Les troupes ont le moral à zéro. Porter la bonne parole peut tenir de l'art difficile. Guillaume Peltier l'a expérimenté, jeudi soir près d'Orléans (Loiret), devant une soixantaine de militants UMP visiblement inquiets. Si Nicolas Sarkozy se fait un devoir de ne pas prononcer le nom de son principal adversaire, Peltier, son monsieur «sondages et opinion», pointe pourtant, lui, nommément, François Hollande. Pendant plus d'une heure, il projette sur écran géant camemberts et graphiques censés prouver implacablement une évidence: les Français plébisciteraient «l'ensemble des réformes courageuses» conduites pendant cinq années par Sarkozy. Et rejetteraient majoritairement les propositions du candidat socialiste.

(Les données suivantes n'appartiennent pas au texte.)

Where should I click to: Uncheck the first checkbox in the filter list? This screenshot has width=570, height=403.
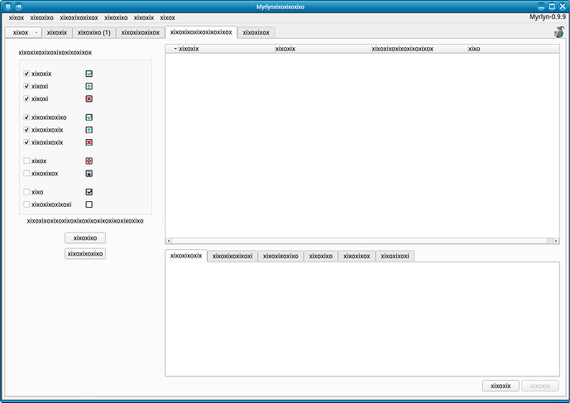point(26,74)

Mais voilà l'assistance, à la moyenne d'âge avancée, attend autre chose. «D'un côté, on a François Hollande avec ses 60 propositions, c'est clair, elles sont marquées, relève un militant. Quand est-ce que le programme officiel sort? On en a besoin pour discuter, pour combattre programme contre programme. Là, on est entre nous, c'est sympa, on rigole contre les socialistes, mais on ne gagnera pas comme ça. On gagnera avec nos idées, pas avec les mauvaises idées des autres».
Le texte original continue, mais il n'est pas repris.